Touristen zieht es in heimische Betten: Der Harz verzeichnete im vergangenen Jahr 4,43 Millionen Übernachtungen von Gästen aus dem In- und Ausland. Das sind 3,9 Prozent mehr als im Vorjahr – und 35 Prozent mehr als noch vor zehn Jahren. Das teilt die Gewerkschaft Nahrung-Genuss-Gaststätten (NGG) mit. Die NGG Süd-Ost-Niedersachsen-Harz beruft sich dabei auf Angaben des Statistischen Bundesamtes, das die Beherbergungszahlen der deutschen Reisegebiete ausgewertet hat. Danach kam das Weserbergland auf 2,7 Millionen Übernachtungen (plus 1,6 Prozent zum Vorjahr). NGG-Geschäftsführerin Katja Derer spricht von einer „starken Bilanz – die jedoch nur mit dem starken Engagement der Beschäftigten überhaupt möglich ist“.

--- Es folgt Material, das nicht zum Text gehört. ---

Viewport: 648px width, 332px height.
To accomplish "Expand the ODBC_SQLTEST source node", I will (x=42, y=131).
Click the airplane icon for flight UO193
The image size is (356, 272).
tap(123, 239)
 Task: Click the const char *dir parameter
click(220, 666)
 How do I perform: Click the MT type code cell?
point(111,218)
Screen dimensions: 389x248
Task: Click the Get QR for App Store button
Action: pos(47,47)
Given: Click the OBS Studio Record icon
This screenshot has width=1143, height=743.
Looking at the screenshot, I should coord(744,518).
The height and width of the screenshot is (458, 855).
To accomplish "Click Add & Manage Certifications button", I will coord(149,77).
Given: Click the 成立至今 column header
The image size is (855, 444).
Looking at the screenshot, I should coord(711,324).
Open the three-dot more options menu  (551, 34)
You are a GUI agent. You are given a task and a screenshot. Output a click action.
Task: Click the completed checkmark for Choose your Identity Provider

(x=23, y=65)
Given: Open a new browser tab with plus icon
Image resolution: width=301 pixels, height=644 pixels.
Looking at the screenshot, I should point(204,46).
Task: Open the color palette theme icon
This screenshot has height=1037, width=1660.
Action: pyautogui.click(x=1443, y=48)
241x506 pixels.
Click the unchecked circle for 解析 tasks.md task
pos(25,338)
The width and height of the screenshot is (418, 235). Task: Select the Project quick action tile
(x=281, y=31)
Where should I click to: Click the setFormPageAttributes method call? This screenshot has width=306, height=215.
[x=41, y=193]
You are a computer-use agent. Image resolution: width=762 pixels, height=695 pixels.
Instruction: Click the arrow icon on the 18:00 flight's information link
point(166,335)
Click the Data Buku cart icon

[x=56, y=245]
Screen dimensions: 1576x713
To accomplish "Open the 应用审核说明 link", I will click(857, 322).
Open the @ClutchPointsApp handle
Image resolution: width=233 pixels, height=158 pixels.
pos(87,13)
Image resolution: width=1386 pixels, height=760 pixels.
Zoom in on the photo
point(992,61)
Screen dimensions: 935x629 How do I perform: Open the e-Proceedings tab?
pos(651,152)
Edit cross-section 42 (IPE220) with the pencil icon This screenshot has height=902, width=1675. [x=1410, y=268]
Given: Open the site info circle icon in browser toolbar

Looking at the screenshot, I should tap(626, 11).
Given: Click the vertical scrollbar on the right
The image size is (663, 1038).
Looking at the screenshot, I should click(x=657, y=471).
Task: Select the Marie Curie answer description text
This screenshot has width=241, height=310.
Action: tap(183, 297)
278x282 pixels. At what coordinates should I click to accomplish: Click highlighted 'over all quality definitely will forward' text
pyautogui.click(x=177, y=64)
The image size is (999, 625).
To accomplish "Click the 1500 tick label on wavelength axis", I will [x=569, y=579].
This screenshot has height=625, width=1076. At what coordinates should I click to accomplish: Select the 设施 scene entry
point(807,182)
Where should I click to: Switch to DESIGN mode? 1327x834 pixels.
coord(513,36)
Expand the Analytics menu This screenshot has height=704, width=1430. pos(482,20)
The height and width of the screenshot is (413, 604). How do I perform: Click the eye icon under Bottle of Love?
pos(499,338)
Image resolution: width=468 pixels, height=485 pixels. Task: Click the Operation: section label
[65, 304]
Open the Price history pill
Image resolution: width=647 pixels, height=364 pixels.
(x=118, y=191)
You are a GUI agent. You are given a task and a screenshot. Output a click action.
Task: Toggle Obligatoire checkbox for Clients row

Allein im Landkreis Göttingen beschäftigt das Gastgewerbe nach Angaben der Arbeitsagentur rund 7.500 Menschen. „Allerdings fehlen hier zunehmend Fachkräfte – auch, weil die Branche ein waschechtes Image-Problem hat“, ist Derer überzeugt. Ein Hauptgrund: immer extremere Arbeitszeiten. Zwar gehöre das Arbeiten am Abend oder am Sonntag für Hotelfachleute und Kellner fest zum Job. „Aber in den vergangenen Jahren sind die Schichten deutlich länger und die Erholungszeiten kürzer geworden. Das macht nicht jeder ewig mit“, so die Geschäftsführerin der NGG-Region Süd-Ost-Niedersachsen-Harz.

Derer kritisiert insbesondere die Forderungen von Unternehmern, das Arbeitszeitgesetz zu lockern. „Geht es nach dem Deutschen Hotel- und Gaststättenverband (Dehoga), dann sollen 13-Stunden-Arbeitstage bald zum Normalfall werden. Aber hier steht die Gesundheit der Beschäftigten auf dem Spiel. Nicht umsonst gibt es gesetzliche Grenzen“, so Derer. Das Arbeitszeitgesetz schreibt eine Regelarbeitszeit von acht Stunden täglich vor. In Ausnahmefällen kann sie auf zehn Stunden ausgedehnt werden.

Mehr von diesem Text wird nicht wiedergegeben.